Adoption in its own right (aside from any issues or neglect or abuse) is consider a "trauma".
If you consider your own children and imagine how they's cope at say 12 months (when my son was placed with me) with being taken away from everything they know - not just the people but the place, the food, the routine, the smells, the light, the amount of traffic. It's akin to an adult being abducted by aliens.
So adoption is a trauma. And many children also have to deal with the effects of neglect and abuse or institutionalisation in their early years when the brain is developing and it can have long term consequences in particular for their executive processing skills. (Which @Hels20 tend to start manifesting at around 6-8 years old.)

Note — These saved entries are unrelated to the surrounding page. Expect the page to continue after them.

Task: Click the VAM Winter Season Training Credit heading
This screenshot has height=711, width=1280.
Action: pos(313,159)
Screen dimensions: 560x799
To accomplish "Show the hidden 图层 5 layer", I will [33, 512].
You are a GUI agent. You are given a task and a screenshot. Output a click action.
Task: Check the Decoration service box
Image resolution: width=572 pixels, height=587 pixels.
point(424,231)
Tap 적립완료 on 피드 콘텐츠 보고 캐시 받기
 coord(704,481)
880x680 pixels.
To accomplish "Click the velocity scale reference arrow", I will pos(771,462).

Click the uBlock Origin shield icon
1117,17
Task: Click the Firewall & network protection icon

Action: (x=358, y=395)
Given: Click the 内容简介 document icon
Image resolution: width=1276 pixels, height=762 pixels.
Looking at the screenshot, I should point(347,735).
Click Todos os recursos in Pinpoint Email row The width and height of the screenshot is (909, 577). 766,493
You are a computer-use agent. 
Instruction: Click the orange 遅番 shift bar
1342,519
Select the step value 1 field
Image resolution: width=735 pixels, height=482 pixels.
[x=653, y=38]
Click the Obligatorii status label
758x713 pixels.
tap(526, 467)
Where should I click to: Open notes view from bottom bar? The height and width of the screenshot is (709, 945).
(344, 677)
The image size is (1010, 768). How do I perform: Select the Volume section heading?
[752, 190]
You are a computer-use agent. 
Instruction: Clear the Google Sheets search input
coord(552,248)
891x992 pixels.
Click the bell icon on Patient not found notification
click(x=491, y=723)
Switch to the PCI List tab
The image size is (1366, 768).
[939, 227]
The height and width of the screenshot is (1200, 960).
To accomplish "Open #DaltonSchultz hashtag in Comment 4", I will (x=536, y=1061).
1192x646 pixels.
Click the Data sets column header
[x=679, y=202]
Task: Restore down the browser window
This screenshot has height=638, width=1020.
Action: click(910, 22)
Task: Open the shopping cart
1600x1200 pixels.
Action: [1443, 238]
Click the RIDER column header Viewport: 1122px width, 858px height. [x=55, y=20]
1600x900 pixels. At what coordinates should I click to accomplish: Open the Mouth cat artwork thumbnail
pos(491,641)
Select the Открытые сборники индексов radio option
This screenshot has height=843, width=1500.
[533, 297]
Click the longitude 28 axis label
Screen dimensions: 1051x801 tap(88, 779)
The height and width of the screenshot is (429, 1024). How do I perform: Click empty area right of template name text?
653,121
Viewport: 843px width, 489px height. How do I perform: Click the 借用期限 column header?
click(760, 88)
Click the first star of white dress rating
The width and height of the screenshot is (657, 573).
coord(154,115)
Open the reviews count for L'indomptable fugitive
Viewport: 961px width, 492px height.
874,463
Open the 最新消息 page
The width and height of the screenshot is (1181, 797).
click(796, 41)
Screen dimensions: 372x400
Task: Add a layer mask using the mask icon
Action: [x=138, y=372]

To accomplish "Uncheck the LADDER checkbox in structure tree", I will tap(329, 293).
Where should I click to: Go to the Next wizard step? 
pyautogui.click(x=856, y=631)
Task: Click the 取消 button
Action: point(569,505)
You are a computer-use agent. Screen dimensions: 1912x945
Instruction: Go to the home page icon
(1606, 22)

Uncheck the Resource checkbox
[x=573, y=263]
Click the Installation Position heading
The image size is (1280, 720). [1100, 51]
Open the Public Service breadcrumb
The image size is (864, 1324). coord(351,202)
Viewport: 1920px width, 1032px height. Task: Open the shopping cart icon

Poor executive processing skills can mean behaviour which is very difficult to manage and its a long term process to improve them using structure and repetition, organised sport and learning to play and instrument are known to help and yet they are also the kind of thing which a child with poor executive processing skills can stuggle with.
In our case, DS (now 13) has made massive strides with the support of school and CAHMS - and some real self awareness on his part. Tweaking his hobbies so that they are "calmer" ones, being structured all help.
No doubt we'll have another blip as he goes through his teenage years but fingers crossed we will get through that too as we did his pretty grim 7-11 yrs.
Plenty of birth children are equally challenging as @Italiangreyhound said. The difference is just the proportion of children who suffer issues and the degree to which they experince those issues.
Based on nothing scientific I have always reckoned that 20% of adopted children have significant behavioural problems, 20% have no behavioural problems and 60% have a degree of problems that vary over time.
You don't need to be sad for us, I love my son 100% exactly as he is and he loves me just the same - most of us sucessfully negotiate the grim years eventually with a few more grey hairs and a lot more wisdom. That's not to diminish the struggle at times.
It will all work out in the end, and if it hasn't worked out yet then it's not yet the end.